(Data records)
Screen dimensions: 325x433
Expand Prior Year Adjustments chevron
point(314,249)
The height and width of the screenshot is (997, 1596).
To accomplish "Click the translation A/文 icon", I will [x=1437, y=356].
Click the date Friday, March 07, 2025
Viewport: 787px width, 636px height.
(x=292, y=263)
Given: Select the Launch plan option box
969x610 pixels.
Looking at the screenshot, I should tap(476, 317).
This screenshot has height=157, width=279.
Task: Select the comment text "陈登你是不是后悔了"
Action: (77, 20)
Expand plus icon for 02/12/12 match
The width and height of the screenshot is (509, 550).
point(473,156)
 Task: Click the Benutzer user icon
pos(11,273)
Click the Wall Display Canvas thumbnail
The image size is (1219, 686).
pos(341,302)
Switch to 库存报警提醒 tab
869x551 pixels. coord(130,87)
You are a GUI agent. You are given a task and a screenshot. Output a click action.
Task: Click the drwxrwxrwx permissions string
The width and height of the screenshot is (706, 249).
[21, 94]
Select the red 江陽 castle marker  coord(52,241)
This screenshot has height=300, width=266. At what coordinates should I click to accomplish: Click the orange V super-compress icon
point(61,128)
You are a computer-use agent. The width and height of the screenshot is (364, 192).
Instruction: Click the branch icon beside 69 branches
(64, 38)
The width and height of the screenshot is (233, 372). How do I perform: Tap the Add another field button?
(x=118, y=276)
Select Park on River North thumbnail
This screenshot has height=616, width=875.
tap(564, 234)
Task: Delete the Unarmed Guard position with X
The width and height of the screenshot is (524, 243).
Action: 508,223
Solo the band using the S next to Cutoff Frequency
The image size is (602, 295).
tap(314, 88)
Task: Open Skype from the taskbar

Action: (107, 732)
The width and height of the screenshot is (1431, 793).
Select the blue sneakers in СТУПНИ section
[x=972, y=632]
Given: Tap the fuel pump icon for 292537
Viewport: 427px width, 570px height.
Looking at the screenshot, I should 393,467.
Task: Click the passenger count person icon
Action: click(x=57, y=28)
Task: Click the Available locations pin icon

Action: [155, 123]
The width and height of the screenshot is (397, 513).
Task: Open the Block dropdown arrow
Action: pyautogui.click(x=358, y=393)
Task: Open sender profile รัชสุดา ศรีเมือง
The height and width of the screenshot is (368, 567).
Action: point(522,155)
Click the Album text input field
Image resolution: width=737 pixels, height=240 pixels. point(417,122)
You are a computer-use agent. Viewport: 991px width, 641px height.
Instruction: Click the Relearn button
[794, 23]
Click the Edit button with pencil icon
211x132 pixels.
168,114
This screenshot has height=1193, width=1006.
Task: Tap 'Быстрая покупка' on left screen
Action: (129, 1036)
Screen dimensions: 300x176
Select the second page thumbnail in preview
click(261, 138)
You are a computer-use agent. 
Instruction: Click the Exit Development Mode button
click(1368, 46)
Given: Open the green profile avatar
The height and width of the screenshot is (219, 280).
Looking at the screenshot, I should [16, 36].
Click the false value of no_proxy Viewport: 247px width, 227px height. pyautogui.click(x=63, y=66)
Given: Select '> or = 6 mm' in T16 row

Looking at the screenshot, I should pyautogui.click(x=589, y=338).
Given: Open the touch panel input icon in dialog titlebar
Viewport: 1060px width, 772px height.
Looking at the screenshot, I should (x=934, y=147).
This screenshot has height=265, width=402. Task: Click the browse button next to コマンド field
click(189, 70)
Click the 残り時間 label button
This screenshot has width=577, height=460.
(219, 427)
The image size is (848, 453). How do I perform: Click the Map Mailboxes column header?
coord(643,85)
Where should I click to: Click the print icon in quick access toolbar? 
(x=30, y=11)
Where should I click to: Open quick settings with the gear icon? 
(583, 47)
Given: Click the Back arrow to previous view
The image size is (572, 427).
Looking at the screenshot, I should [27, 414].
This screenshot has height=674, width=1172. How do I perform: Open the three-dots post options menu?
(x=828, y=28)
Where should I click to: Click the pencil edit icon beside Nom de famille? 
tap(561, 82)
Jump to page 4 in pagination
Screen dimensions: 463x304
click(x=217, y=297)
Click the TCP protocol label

Exercise details
Each line of the records must be reproduced exactly.

Response area
Screen dimensions: 325x433
Expand Prior Year Adjustments chevron
point(314,249)
The height and width of the screenshot is (997, 1596).
To accomplish "Click the translation A/文 icon", I will [x=1437, y=356].
Click the date Friday, March 07, 2025
Viewport: 787px width, 636px height.
(x=292, y=263)
Given: Select the Launch plan option box
969x610 pixels.
Looking at the screenshot, I should tap(476, 317).
This screenshot has height=157, width=279.
Task: Select the comment text "陈登你是不是后悔了"
Action: (77, 20)
Expand plus icon for 02/12/12 match
The width and height of the screenshot is (509, 550).
point(473,156)
 Task: Click the Benutzer user icon
pos(11,273)
Click the Wall Display Canvas thumbnail
The image size is (1219, 686).
pos(341,302)
Switch to 库存报警提醒 tab
869x551 pixels. coord(130,87)
You are a GUI agent. You are given a task and a screenshot. Output a click action.
Task: Click the drwxrwxrwx permissions string
The width and height of the screenshot is (706, 249).
[21, 94]
Select the red 江陽 castle marker  coord(52,241)
This screenshot has height=300, width=266. At what coordinates should I click to accomplish: Click the orange V super-compress icon
point(61,128)
You are a computer-use agent. The width and height of the screenshot is (364, 192).
Instruction: Click the branch icon beside 69 branches
(64, 38)
The width and height of the screenshot is (233, 372). How do I perform: Tap the Add another field button?
(x=118, y=276)
Select Park on River North thumbnail
This screenshot has height=616, width=875.
tap(564, 234)
Task: Delete the Unarmed Guard position with X
The width and height of the screenshot is (524, 243).
Action: 508,223
Solo the band using the S next to Cutoff Frequency
The image size is (602, 295).
tap(314, 88)
Task: Open Skype from the taskbar

Action: (107, 732)
The width and height of the screenshot is (1431, 793).
Select the blue sneakers in СТУПНИ section
[x=972, y=632]
Given: Tap the fuel pump icon for 292537
Viewport: 427px width, 570px height.
Looking at the screenshot, I should 393,467.
Task: Click the passenger count person icon
Action: click(x=57, y=28)
Task: Click the Available locations pin icon

Action: [155, 123]
The width and height of the screenshot is (397, 513).
Task: Open the Block dropdown arrow
Action: pyautogui.click(x=358, y=393)
Task: Open sender profile รัชสุดา ศรีเมือง
The height and width of the screenshot is (368, 567).
Action: point(522,155)
Click the Album text input field
Image resolution: width=737 pixels, height=240 pixels. point(417,122)
You are a computer-use agent. Viewport: 991px width, 641px height.
Instruction: Click the Relearn button
[794, 23]
Click the Edit button with pencil icon
211x132 pixels.
168,114
This screenshot has height=1193, width=1006.
Task: Tap 'Быстрая покупка' on left screen
Action: (129, 1036)
Screen dimensions: 300x176
Select the second page thumbnail in preview
click(261, 138)
You are a computer-use agent. 
Instruction: Click the Exit Development Mode button
click(1368, 46)
Given: Open the green profile avatar
The height and width of the screenshot is (219, 280).
Looking at the screenshot, I should [16, 36].
Click the false value of no_proxy Viewport: 247px width, 227px height. pyautogui.click(x=63, y=66)
Given: Select '> or = 6 mm' in T16 row

Looking at the screenshot, I should pyautogui.click(x=589, y=338).
Given: Open the touch panel input icon in dialog titlebar
Viewport: 1060px width, 772px height.
Looking at the screenshot, I should (x=934, y=147).
This screenshot has height=265, width=402. Task: Click the browse button next to コマンド field
click(189, 70)
Click the 残り時間 label button
This screenshot has width=577, height=460.
(219, 427)
The image size is (848, 453). How do I perform: Click the Map Mailboxes column header?
coord(643,85)
Where should I click to: Click the print icon in quick access toolbar? 
(x=30, y=11)
Where should I click to: Open quick settings with the gear icon? 
(583, 47)
Given: Click the Back arrow to previous view
The image size is (572, 427).
Looking at the screenshot, I should [27, 414].
This screenshot has height=674, width=1172. How do I perform: Open the three-dots post options menu?
(x=828, y=28)
Where should I click to: Click the pencil edit icon beside Nom de famille? 
tap(561, 82)
Jump to page 4 in pagination
Screen dimensions: 463x304
click(x=217, y=297)
Click the TCP protocol label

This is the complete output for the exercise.